寄巻水神社。戸ケ崎村名主加藤家の氏神が流れ着き祭祀、寄巻村の鎮守
寄巻水神社の概要
寄巻水神社は、三郷市鷹野にある神社です。寄巻水神社の創建年代は不詳ですが、戸ケ崎村の加藤家の氏神であった社が、大水で流されてきて、そのままこの地に祀ったのを創始とするといい、寄巻村の鎮守社だったといいます。
社号 | 水神社 |
---|---|
祭神 | 水波能女命 |
相殿 | - |
境内社 | 烏据沙麻明王・井戸水神宮・稲荷神社合殿 |
祭日 | - |
住所 | 三郷市鷹野5-513-1 |
備考 | - |
寄巻水神社の由緒
寄巻水神社の創建年代は不詳ですが、戸ケ崎村の加藤家の氏神であった社が、大水で流されてきて、そのままこの地に祀ったのを創始とするといい、寄巻村の鎮守社だったといいます。
新編武蔵風土記稿による寄巻水神社の由緒
(寄巻村)神社
村の鎮守なり、金蔵寺持。(新編武蔵風土記稿より)
境内掲示による寄巻水神社の由緒
寄巻水神社の由来
鎮座地の寄巻は、もとは戸ケ崎村のうちで、延宝元年(一六七三)に分村し、元禄一〇年(一六九七)の検地では寄巻前谷村となったが、後に再び分村した。
その地名は、戸ケ崎村から分村前の慶長一一年(一六〇六)には、徳川家康が鷹狩りの際に当地を通っている。現在でもこれにちなんで付けられた御鷹野道の小字が残る。
歴史的にも、ゆかりのあることから住居表示の改正により、鷹野という地名とした。尚、当社の創建の年代については明らかではないが、現在の水神社は、明治二六年(一八九三)一〇月一〇日棟梁の原口賢一氏施行の事実が残されている。延享二年(一七四五)に宗源宣示により、正一位の神位を受け、京都に参上して拝領の光栄に浴したことは寄巻村として無上の誉れであったと語り継がれている。神位の授与は、当時としては稀なこととも言われ、神祇官領より極位を受けるには、多額の費用を要したといわれ、この頃が村勢の安定する一つの境目であったものと思われる。

出題 1:
エントリのうち「Where should I」を含む行から最後の行までを、両端も含めてそのまま抜き出してください。画像は解答に含めないでください。

エントリ一覧:
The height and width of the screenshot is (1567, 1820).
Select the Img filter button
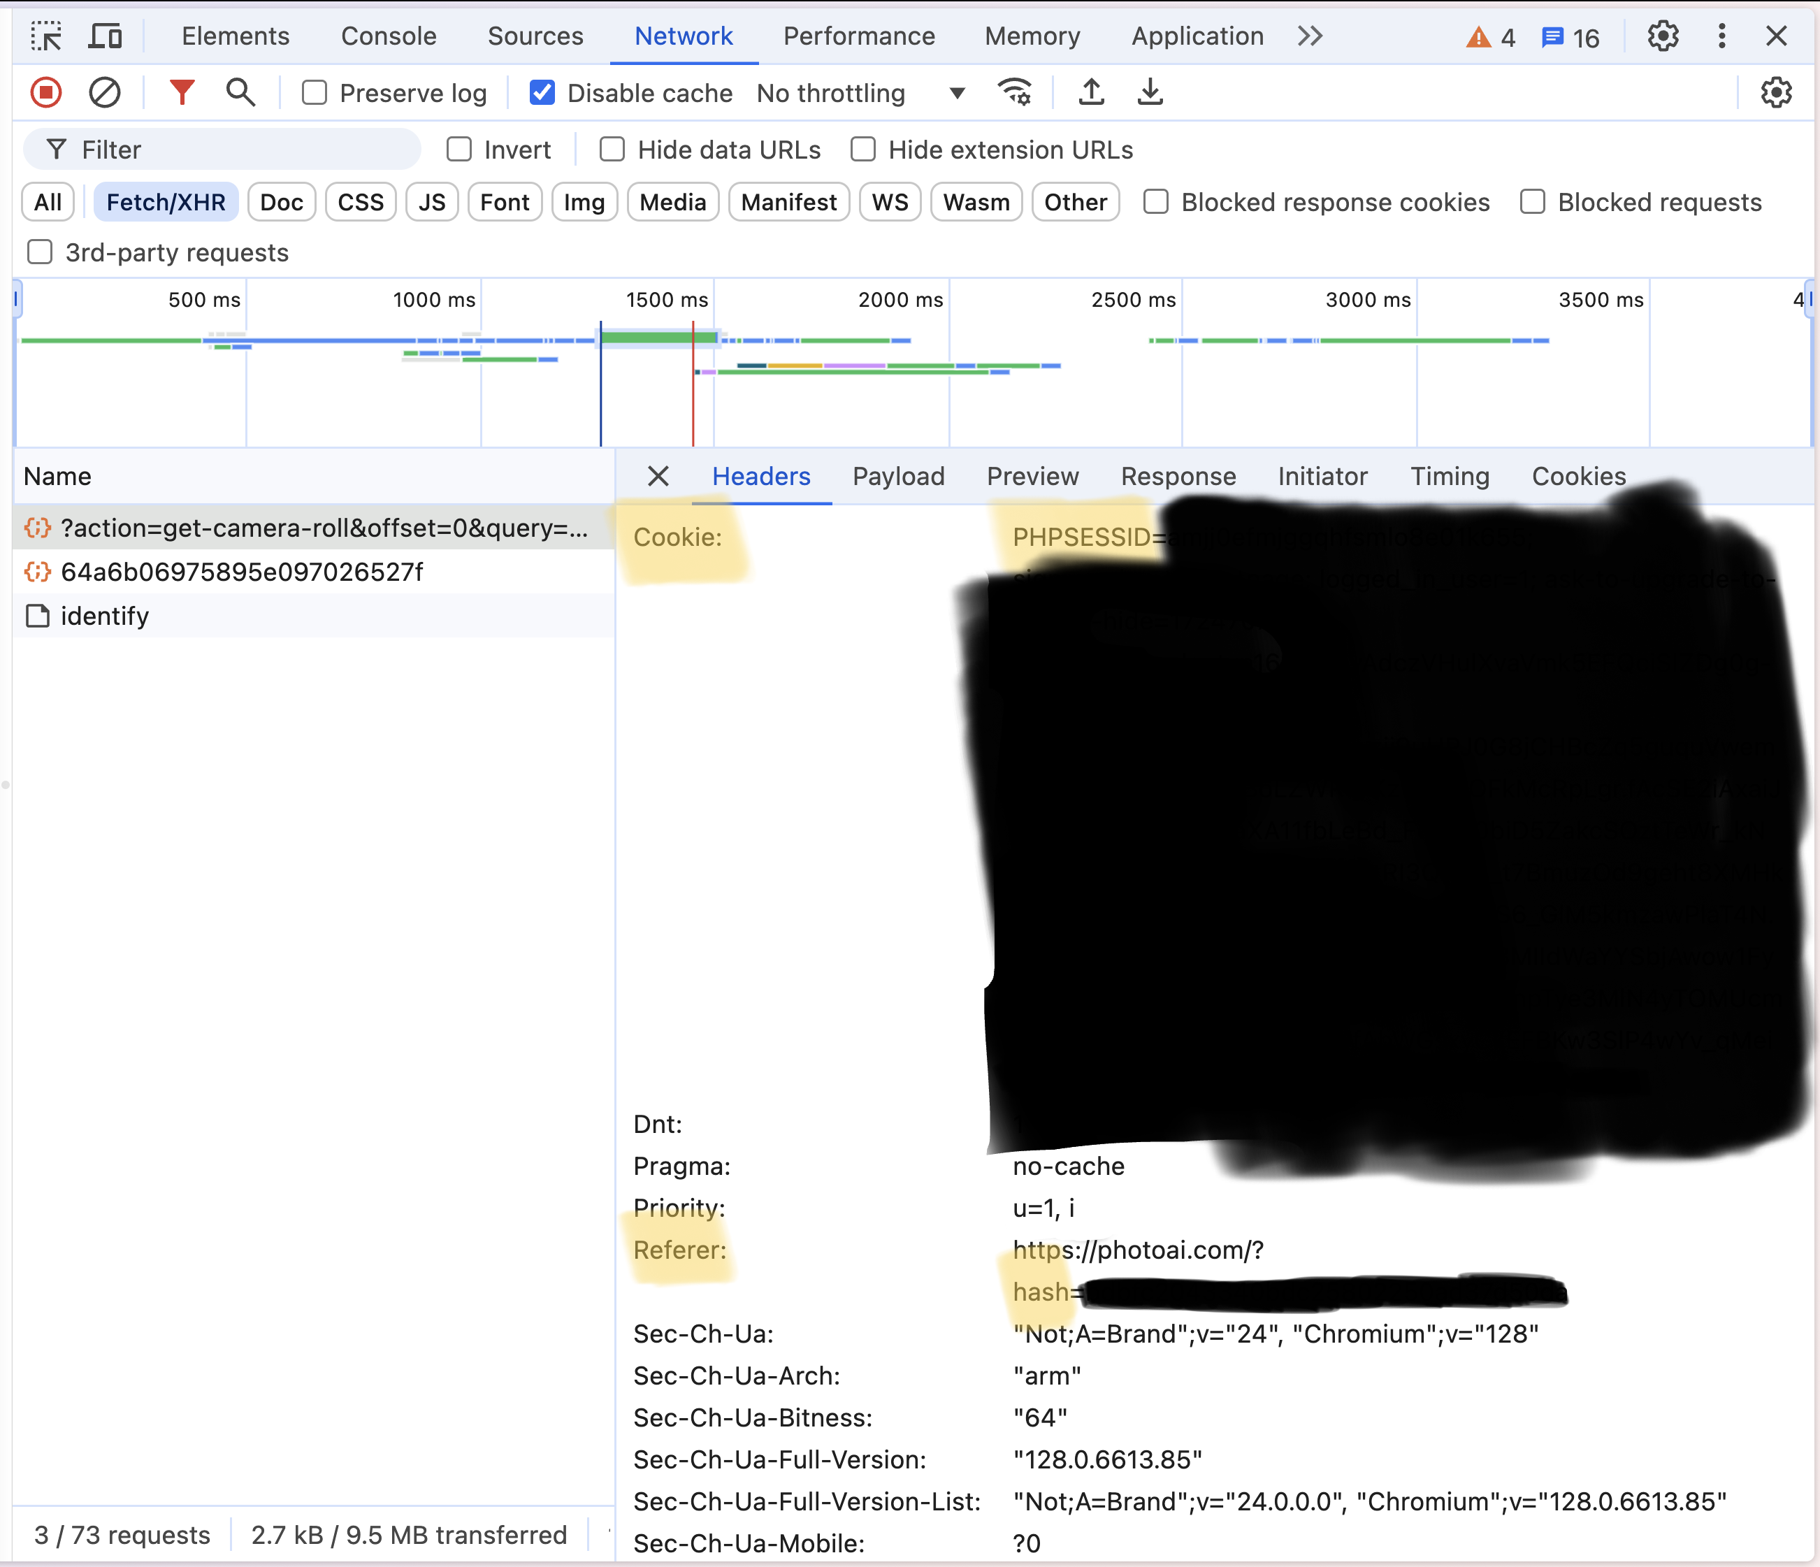click(x=584, y=202)

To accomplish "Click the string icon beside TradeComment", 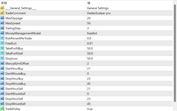I will pos(2,13).
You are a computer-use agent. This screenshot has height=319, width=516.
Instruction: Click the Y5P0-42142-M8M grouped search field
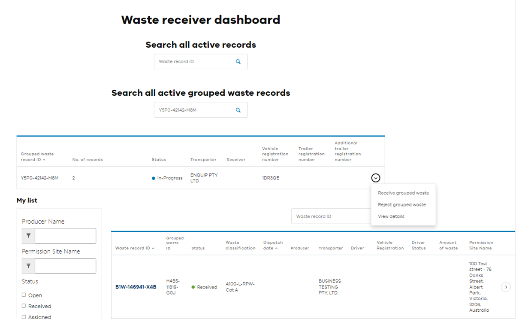(193, 109)
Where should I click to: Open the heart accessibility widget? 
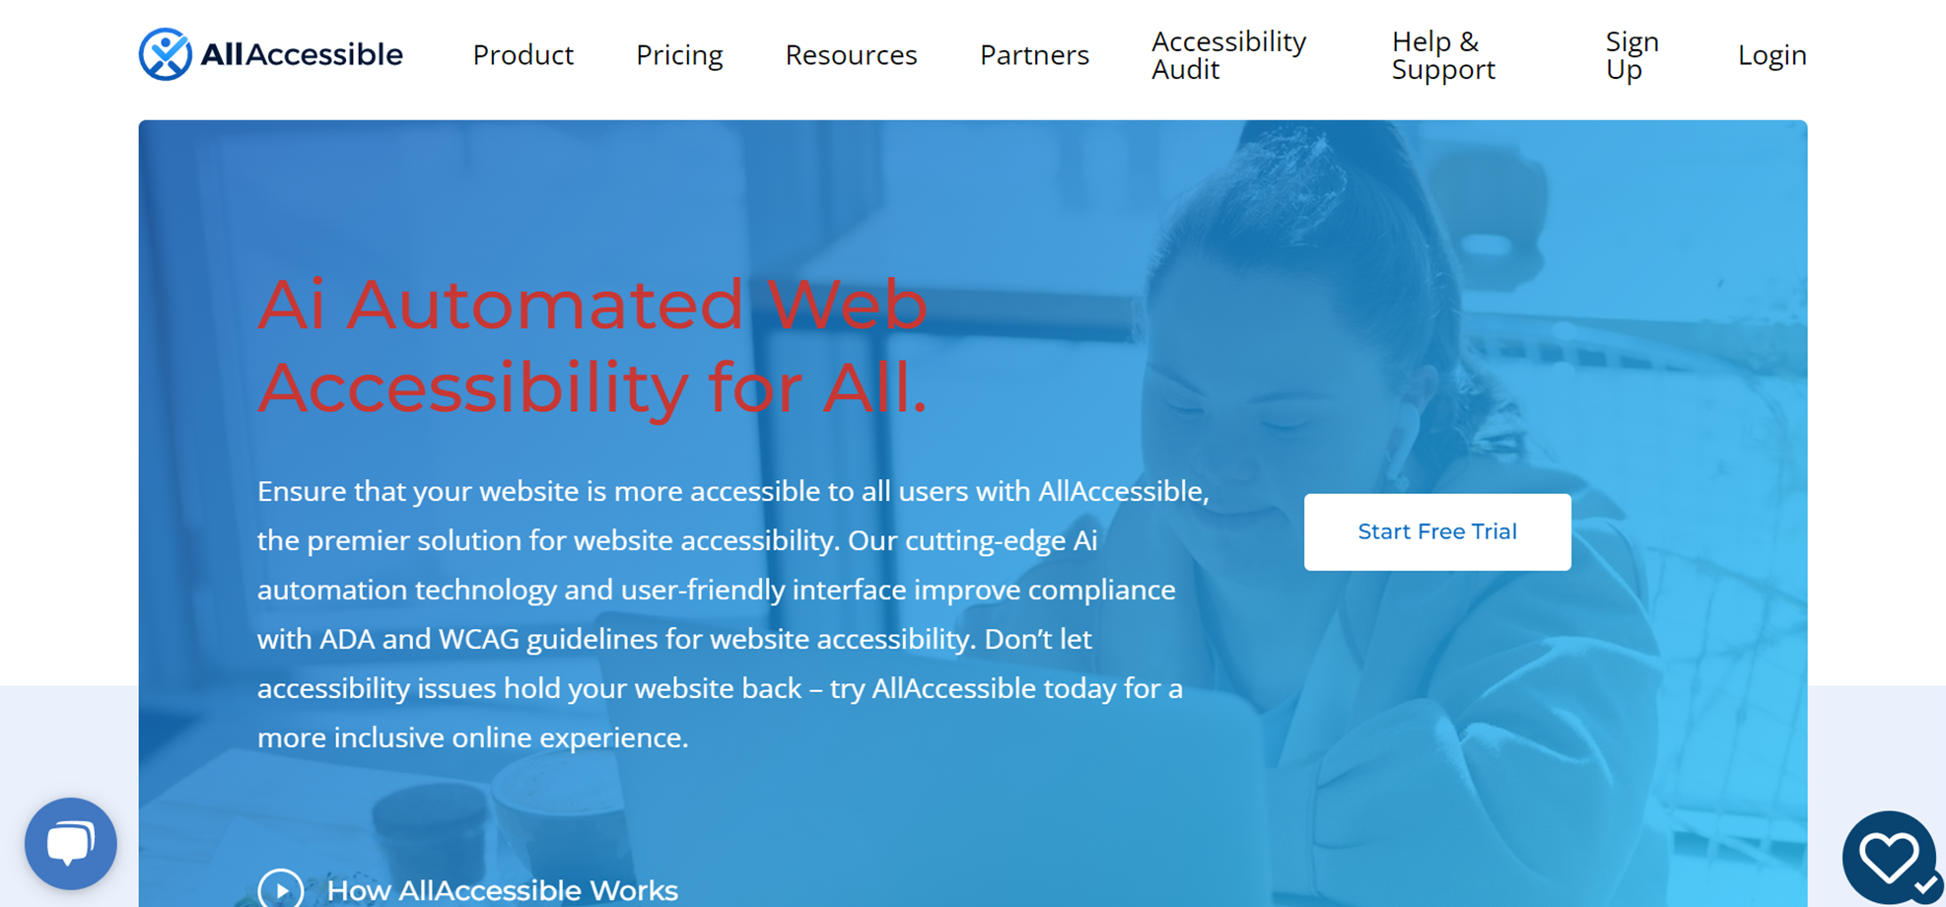coord(1889,857)
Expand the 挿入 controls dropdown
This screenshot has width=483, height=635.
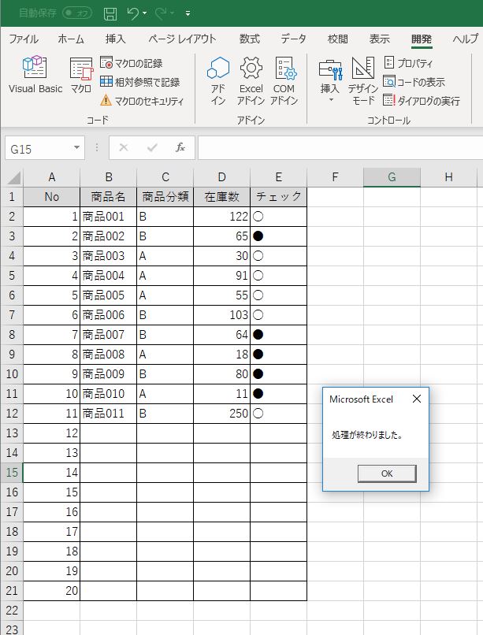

出題 2:
文書の「境内掲示による寄巻水神社の由緒」から「境目であったものと思われる。」までを、「棟梁」を「大工」に入れ替えて書き直してください。

解答例 1:
Where should I click to: Open the heart accessibility widget? 
coord(1889,857)
Expand the 挿入 controls dropdown
This screenshot has width=483, height=635.

解答例 2:
境内掲示による寄巻水神社の由緒
寄巻水神社の由来
鎮座地の寄巻は、もとは戸ケ崎村のうちで、延宝元年(一六七三)に分村し、元禄一〇年(一六九七)の検地では寄巻前谷村となったが、後に再び分村した。
その地名は、戸ケ崎村から分村前の慶長一一年(一六〇六)には、徳川家康が鷹狩りの際に当地を通っている。現在でもこれにちなんで付けられた御鷹野道の小字が残る。
歴史的にも、ゆかりのあることから住居表示の改正により、鷹野という地名とした。尚、当社の創建の年代については明らかではないが、現在の水神社は、明治二六年(一八九三)一〇月一〇日大工の原口賢一氏施行の事実が残されている。延享二年(一七四五)に宗源宣示により、正一位の神位を受け、京都に参上して拝領の光栄に浴したことは寄巻村として無上の誉れであったと語り継がれている。神位の授与は、当時としては稀なこととも言われ、神祇官領より極位を受けるには、多額の費用を要したといわれ、この頃が村勢の安定する一つの境目であったものと思われる。